:: Exercise data ::
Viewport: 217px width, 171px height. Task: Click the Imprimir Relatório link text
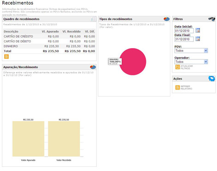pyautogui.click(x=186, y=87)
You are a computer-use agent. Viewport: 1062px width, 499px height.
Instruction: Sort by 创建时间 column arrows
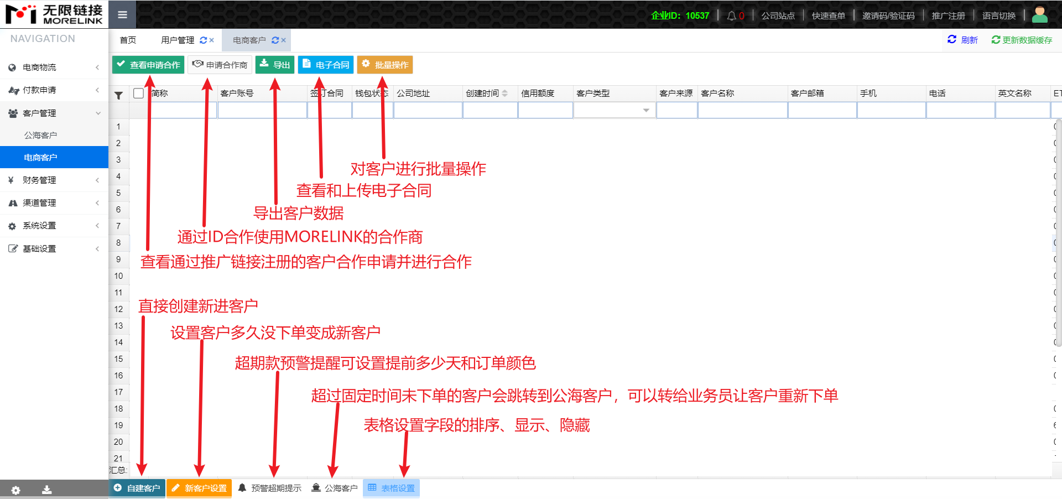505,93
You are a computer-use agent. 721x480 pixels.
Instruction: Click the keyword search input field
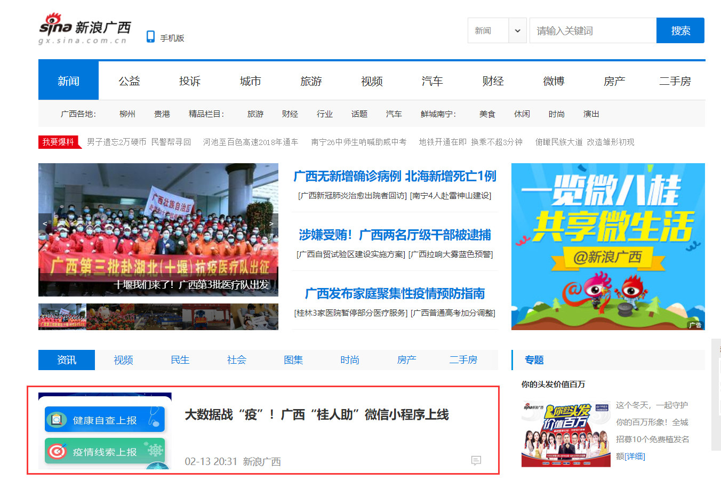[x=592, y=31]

:: What the task requires ::
Restate word for word, please, the line containing "You are a computer-use agent. Viewport: 1062px" and all lines after it through the end of the material; the pictures do not belong in the copy.

:: Final answer ::
You are a computer-use agent. Viewport: 1062px width, 499px height.
Instruction: Sort by 创建时间 column arrows
505,93
You are a computer-use agent. 721x480 pixels.
Instruction: Click the keyword search input field
[x=592, y=31]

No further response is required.